总之这篇研究进一步为GT 和递进式免疫策略在HIV疫苗开发上的可行性提供了证据，同时文章发现基于mRNA-LNP平台对免疫原进行包装提高了潜在的HIV疫苗开发的有效性。另外文章中指出的这种在连续免疫路径中作用的靶细胞是传统意义上大家所认为的通过迭代召回GC进行成熟的记忆B细胞，还是一直在GC中驻留的前体B细胞，或将引发领域内对于B 细胞基本生物学特性的进一步思考。同时另一篇背靠背文章【1】表明N332-GT5蛋白免疫原在恒河猴（rhesus macaques）中能同样高效激活类似BG18的bNAb前体细胞。此外，在Science Immunology【2】和Science Translational Medicine【3】同时上线的文章报道了依托mRNA-LNP 递送系统，设计的疫苗对ENV 另一个表位CD4 binding site（CD4bs）同样有效。

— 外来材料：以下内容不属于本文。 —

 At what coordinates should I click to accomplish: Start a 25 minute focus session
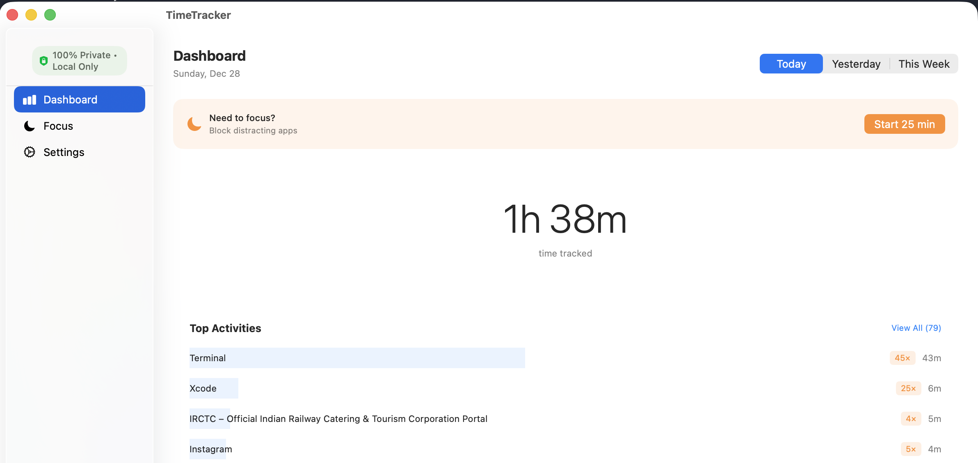(905, 124)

为了更有效传递本研究的核心发现，艺术家协助设计了一幅插画来表达这项研究所披露的主要信息，插画设计灵感来源于传统装饰图案——双龙戏珠。龙身中有很多mRNA碱基进行局部自身配对形成的环装结构代表N332-GT5，B11和B16 mRNA-LNP免疫原；凤凰的身体由类似ENV蛋白三聚体组成，代表mRNA对应的蛋白质免疫原；珍珠代表bNAb 前体细胞。龙和凤凰迸射出火焰煅烧这枚珍珠，寓意免疫原在指导HIV bNAb前体细胞进化成熟；同时在传统意义上，龙被认为比凤凰有更强的力量，寓意mRNA-LNP的迭代免疫途径的效果会比蛋白免疫更好。